The following diagram shows an overview of the action protocol:
Backend Action handler | | + <--- <create-subscription> --- + | | + --- <services-commit> ---> + | | + <--- <edit-config> --- + | ... | + <--- <edit-config> --- + | | + <--- <trans-actions-done> --- + | | | (wait) | + --- <services-commit> ---> + | ... |
where each message will be described in the following text.
An action handler registers subscriptions of service commits by using RFC 5277 notification streams:
<create-subscription> <stream>service-commit</stream> </create-subscription>
Thereafter, controller notifications of type service-commit are sent from the backend to the action handler every time a controller-commit RPC is initiated with an action component. This is typically done when CLI commands commit push, commit diff and others are made.
An example of a service-commit notification is the following:
<services-commit> <tid>42</tid> <source>candidate</source> <target>actions</target> <service>ssh-users[group='ops']</service> <service>ssh-users[group='devs']</service> </services-commit>
In the example above, the transaction-id is 42 and the services definitions are read from the candidate datastore. Updated device edits are written to the actions datastore.
The notification also informs the action server that two service instances have changed.
A special case is if no service-instance entries are present. If so, it means all services in the configuration should be re-applied.

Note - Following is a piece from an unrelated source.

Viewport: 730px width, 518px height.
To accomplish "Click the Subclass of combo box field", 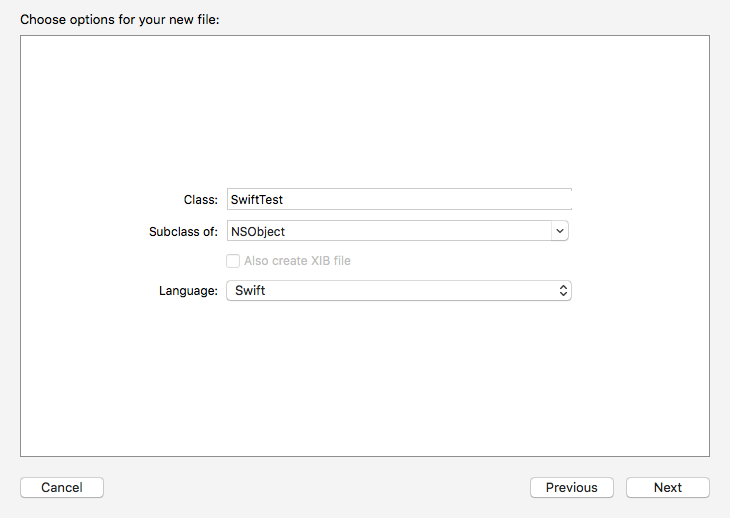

In the following example, the PyAPI adds an object in the device configuration tagged with the service instance ssh-users[group='ops']:
<edit-config>
<target><actions xmlns="http://clicon.org/controller"/></target>
<config>
<devices xmlns="http://clicon.org/controller">
<device>
<name>A</name>
<config>
<users xmlns="urn:example:users" xmlns:cl="http://clicon.org/lib" nc:operation="merge">
<user cl:creator="ssh-users[group='ops']">
<username>alice</username>>
<ssh-key>ssh-rsa AAA...</ssh-key>
</user>
</users>
</config>
</device>
</devices>
</config>
</edit-config>
Note that the action handler needs to make a get-config to read the service definition. Further, there is no information about what changes to the services have been made. The idea is that the action handler reapplies a changed service and the backend sorts out any deletions using the tagging mechanism.
When all modifications are done, the action handler issues a transaction-actions-done message to the backend:
<transaction-actions-done xmlns="http://clicon.org/controller"> <tid>42</tid> </transaction-actions-done>
After the done message has been sent, no further edits are made by the action handler, it waits for the next notification.

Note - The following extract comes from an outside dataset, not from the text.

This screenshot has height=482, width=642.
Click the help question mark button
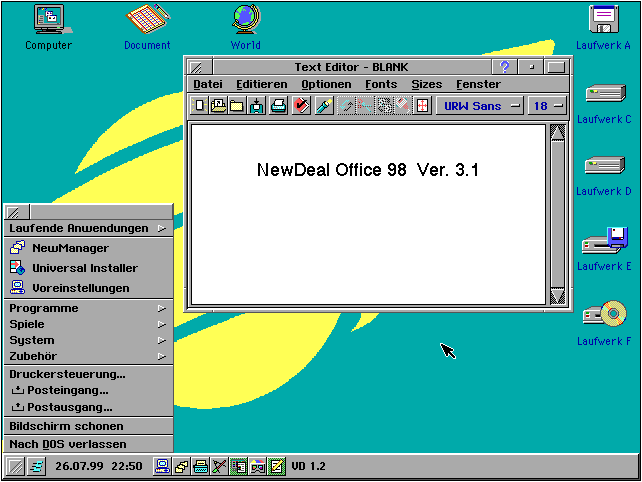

The backend, in turn, pushes the edits to the devices, or just shows the diff, or validates, depending on the original request parameters.
The action handler can also issue an error to abort the transaction. For example:
<transaction-error> <tid>42</tid> <origin>pyapi</origin> <reason>No connection to external server</reason> </transaction-error>
In this case, the backend terminates the transaction and signals an error to the originator, such as a CLI user.
Another source of error is if the backend does not receive a done message. In this case it will eventually timeout and also signal an error.